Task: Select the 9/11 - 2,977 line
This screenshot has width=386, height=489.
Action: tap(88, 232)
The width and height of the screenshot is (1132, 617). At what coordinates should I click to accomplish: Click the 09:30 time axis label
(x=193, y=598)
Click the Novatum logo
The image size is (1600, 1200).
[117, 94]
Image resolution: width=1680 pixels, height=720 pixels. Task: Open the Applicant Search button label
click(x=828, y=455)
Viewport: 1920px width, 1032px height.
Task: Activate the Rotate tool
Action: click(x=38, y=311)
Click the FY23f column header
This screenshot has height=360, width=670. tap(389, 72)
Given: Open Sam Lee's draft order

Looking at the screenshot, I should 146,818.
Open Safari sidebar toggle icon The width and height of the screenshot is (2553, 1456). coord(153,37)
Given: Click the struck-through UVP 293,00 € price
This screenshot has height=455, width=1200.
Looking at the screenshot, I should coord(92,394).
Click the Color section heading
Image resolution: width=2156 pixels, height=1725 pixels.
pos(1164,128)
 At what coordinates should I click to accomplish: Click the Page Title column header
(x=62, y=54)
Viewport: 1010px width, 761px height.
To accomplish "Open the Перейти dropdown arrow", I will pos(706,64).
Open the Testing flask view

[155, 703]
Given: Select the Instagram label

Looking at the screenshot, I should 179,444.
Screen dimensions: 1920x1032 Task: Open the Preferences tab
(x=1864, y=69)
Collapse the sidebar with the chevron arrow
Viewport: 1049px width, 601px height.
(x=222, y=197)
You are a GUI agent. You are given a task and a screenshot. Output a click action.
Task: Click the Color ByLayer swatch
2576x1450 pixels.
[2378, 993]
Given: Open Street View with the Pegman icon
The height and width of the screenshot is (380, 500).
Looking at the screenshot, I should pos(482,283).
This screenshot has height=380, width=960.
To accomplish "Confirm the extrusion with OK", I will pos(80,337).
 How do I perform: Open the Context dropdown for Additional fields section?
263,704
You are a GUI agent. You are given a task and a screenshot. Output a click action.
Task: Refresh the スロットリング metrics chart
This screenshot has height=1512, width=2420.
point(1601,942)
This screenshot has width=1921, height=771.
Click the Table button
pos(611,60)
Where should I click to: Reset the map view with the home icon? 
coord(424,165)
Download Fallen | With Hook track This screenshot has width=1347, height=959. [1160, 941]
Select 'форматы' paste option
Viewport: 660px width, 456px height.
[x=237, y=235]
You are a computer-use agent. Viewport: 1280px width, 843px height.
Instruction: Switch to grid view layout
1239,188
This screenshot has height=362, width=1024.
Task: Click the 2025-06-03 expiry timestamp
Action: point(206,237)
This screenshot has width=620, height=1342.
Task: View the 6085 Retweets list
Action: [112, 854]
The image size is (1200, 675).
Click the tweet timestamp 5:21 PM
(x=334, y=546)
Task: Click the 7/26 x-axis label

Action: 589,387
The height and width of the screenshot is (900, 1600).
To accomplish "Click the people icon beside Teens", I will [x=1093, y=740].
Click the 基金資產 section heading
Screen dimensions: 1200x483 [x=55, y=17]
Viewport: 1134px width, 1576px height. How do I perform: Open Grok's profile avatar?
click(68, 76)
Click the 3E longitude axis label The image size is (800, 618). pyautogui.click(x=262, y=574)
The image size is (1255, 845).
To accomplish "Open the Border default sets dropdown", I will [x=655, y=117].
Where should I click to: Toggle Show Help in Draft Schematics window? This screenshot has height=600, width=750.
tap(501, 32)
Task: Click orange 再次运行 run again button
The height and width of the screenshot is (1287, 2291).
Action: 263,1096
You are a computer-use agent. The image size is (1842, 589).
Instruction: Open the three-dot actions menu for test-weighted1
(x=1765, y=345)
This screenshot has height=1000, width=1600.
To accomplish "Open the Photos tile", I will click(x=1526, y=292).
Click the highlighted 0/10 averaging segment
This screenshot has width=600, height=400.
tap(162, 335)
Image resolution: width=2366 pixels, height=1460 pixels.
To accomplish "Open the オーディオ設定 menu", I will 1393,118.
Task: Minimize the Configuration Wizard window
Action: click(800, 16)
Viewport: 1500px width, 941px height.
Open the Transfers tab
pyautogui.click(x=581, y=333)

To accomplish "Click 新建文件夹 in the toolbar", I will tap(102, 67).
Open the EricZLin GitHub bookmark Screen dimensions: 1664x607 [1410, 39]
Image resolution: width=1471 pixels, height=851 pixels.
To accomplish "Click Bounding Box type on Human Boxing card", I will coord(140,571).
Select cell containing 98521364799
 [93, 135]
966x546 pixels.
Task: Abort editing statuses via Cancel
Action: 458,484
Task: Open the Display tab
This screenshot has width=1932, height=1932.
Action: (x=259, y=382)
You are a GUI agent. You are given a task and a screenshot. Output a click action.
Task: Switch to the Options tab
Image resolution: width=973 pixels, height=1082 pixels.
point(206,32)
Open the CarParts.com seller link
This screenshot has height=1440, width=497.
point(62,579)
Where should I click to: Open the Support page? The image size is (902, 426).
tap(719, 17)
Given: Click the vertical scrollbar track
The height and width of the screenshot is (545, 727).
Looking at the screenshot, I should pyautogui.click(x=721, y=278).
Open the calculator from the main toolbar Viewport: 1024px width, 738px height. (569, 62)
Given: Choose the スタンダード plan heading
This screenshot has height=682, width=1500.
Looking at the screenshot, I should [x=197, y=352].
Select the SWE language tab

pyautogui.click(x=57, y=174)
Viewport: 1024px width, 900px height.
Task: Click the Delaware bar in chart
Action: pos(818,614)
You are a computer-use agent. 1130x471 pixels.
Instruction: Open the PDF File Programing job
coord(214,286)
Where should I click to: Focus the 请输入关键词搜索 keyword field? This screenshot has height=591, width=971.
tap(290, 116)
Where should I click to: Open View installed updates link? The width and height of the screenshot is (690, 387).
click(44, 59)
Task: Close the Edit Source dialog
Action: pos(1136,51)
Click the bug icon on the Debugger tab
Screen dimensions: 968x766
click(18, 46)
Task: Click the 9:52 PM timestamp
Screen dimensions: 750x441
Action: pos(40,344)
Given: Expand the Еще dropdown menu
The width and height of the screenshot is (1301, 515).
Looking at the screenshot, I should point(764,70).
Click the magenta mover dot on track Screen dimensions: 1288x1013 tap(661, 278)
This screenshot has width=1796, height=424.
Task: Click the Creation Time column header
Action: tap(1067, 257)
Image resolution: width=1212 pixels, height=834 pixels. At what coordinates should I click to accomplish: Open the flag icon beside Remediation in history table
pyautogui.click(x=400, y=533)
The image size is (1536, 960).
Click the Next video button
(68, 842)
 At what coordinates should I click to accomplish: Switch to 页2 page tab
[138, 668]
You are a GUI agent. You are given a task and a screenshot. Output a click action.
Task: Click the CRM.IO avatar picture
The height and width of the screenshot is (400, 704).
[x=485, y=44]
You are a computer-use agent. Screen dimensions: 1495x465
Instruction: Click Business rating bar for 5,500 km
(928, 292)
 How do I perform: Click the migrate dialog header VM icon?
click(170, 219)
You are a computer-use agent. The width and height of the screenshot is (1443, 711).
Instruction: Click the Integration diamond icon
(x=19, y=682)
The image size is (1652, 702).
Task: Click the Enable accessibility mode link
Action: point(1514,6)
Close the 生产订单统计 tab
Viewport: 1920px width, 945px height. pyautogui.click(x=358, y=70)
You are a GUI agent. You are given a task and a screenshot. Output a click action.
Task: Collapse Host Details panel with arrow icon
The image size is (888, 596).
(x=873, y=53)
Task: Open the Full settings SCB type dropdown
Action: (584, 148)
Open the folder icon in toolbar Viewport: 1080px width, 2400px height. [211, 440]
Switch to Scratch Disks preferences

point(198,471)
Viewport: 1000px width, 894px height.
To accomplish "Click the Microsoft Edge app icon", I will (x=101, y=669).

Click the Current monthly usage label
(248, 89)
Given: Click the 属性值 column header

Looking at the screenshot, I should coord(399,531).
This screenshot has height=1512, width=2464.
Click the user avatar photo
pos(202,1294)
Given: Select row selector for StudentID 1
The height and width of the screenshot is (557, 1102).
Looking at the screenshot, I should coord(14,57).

## Task details
Copy the data verbatim, from the line containing "The image size is (1200, 675)." through the line containing "click(68, 76)", including both of those lines.

## Reply to the exercise
The image size is (1200, 675).
Click the tweet timestamp 5:21 PM
(x=334, y=546)
Task: Click the 7/26 x-axis label

Action: 589,387
The height and width of the screenshot is (900, 1600).
To accomplish "Click the people icon beside Teens", I will [x=1093, y=740].
Click the 基金資產 section heading
Screen dimensions: 1200x483 [x=55, y=17]
Viewport: 1134px width, 1576px height. How do I perform: Open Grok's profile avatar?
click(68, 76)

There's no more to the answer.